NVIDIA / cccl

CUDA Core Compute Libraries
https://nvidia.github.io/cccl/
Other
1.15k stars 135 forks source link

[BUG]: thrust::inclusive_scan not working correctly when -rdc=true #2449

Open Olli1080 opened 2 days ago

Olli1080 commented 2 days ago

Is this a duplicate?

Type of Bug

Silent Failure

Component

Thrust

Describe the bug

thrust::inclusive_scan does not work properly on certain vector sizes and seems to stop midway e.g. [1,2,3,x,x,...,x] (x being the value the result vector was initialized with) After some experiments it seems that -rdc=true causes this behaviour. (changing from debug to release results in the exact same results)
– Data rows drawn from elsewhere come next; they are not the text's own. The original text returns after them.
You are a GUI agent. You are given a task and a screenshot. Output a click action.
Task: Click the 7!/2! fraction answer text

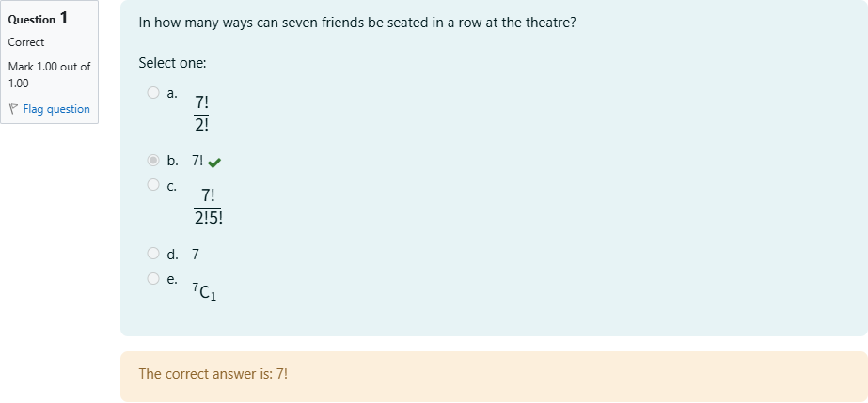pyautogui.click(x=202, y=114)
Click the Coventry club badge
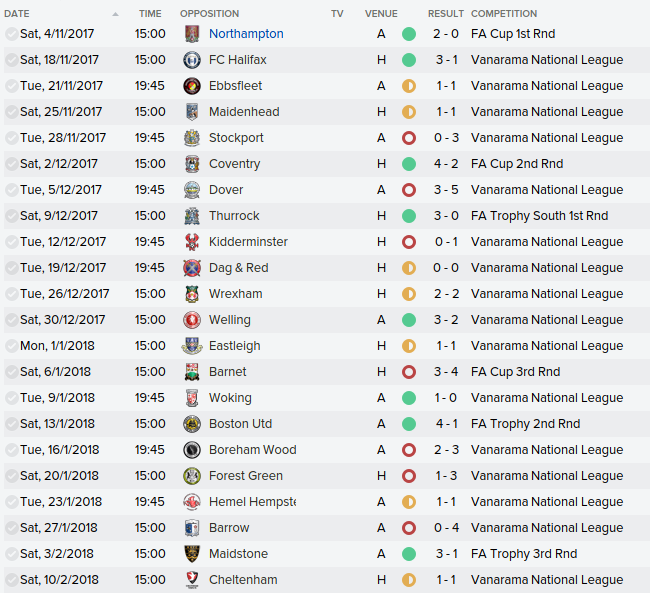The image size is (650, 593). point(192,164)
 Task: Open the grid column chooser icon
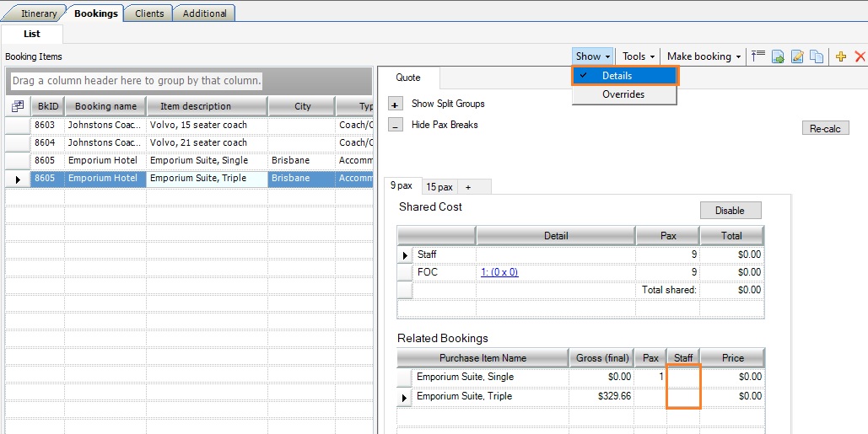tap(17, 107)
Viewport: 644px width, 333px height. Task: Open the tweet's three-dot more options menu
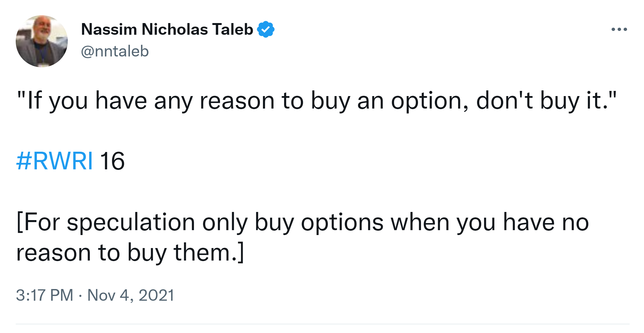[619, 29]
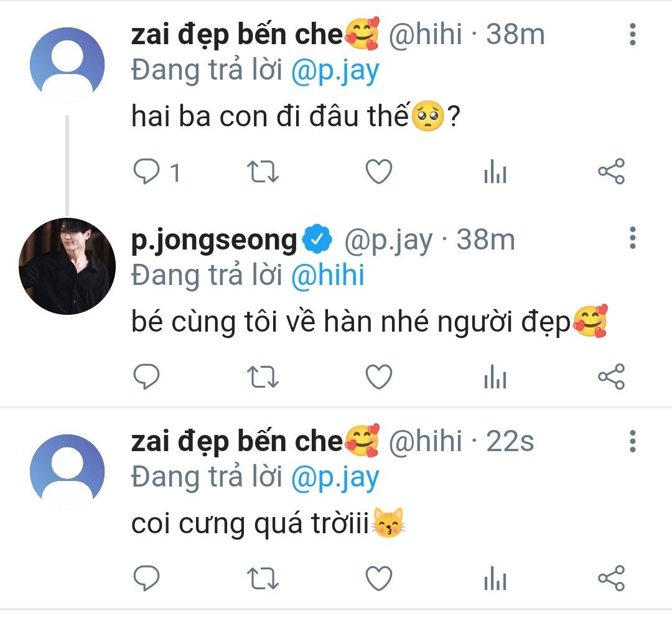Like p.jongseong's tweet
Image resolution: width=672 pixels, height=621 pixels.
pyautogui.click(x=378, y=376)
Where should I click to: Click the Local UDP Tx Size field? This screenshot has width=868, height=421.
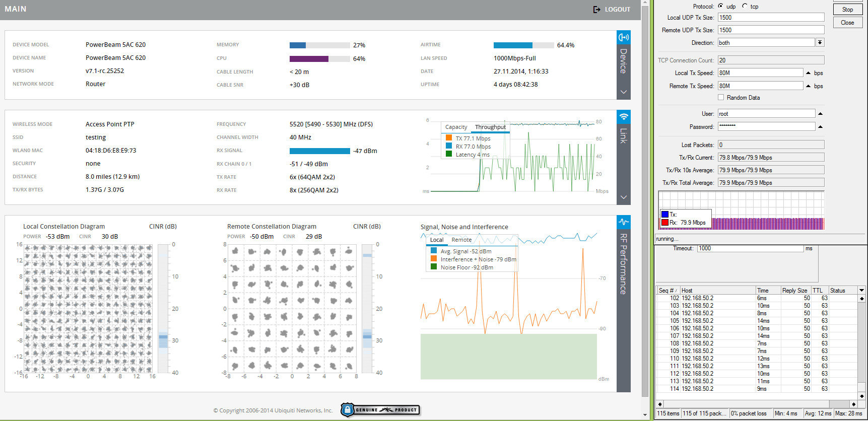click(770, 18)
Visual Studio Community 2022 -Version 17.11.4

CUDA 12.6 Update 1

How to Reproduce

  1. Download reproduction repo at https://github.com/Olli1080/Cuda-Bug.git
  2. Compile the solution
  3. It outputs the size ranges where inclusive_scan fails
  4. Disable GenerateRelocatableDeviceCode (aka. -rdc=true)
  5. No output is generated indicating that everything works

Log generated on my system:

at iteration: 1537; 0 != 1537
[1537 - 1921]
at iteration: 3073; 0 != 3073
[3073 - 3841]
at iteration: 4609; 0 != 4609
[4609 - 5761]
at iteration: 6145; 0 != 6145
[6145 -

Expected behavior

inclusive_scan should work no matter the status of GenerateRelocatableDeviceCode

Reproduction link

https://github.com/Olli1080/Cuda-Bug.git

Operating System

Windows 11 Pro 10.0.22631

nvidia-smi output

+-----------------------------------------------------------------------------------------+ | NVIDIA-SMI 560.94 Driver Version: 560.94 CUDA Version: 12.6 | |-----------------------------------------+------------------------+----------------------+ | GPU Name Driver-Model | Bus-Id Disp.A | Volatile Uncorr. ECC | | Fan Temp Perf Pwr:Usage/Cap | Memory-Usage | GPU-Util Compute M. | | | | MIG M. | |=========================================+========================+======================| | 0 NVIDIA GeForce RTX 4090 WDDM | 00000000:01:00.0 On | Off | | 0% 38C P8 22W / 450W | 1460MiB / 24564MiB | 4% Default | | | | N/A | +-----------------------------------------+------------------------+----------------------+

NVCC version

nvcc: NVIDIA (R) Cuda compiler driver Copyright (c) 2005-2024 NVIDIA Corporation Built on Wed_Aug_14_10:26:51_Pacific_Daylight_Time_2024 Cuda compilation tools, release 12.6, V12.6.68 Build cuda_12.6.r12.6/compiler.34714021_0

Olli1080 commented 22 hours ago

After some testing i've got the same results for 12.5 Patch 1 and 12.3 Patch 2 (didn't check 12.4). The same behaviour could also be triggered without -rdc=true but instead -ewp.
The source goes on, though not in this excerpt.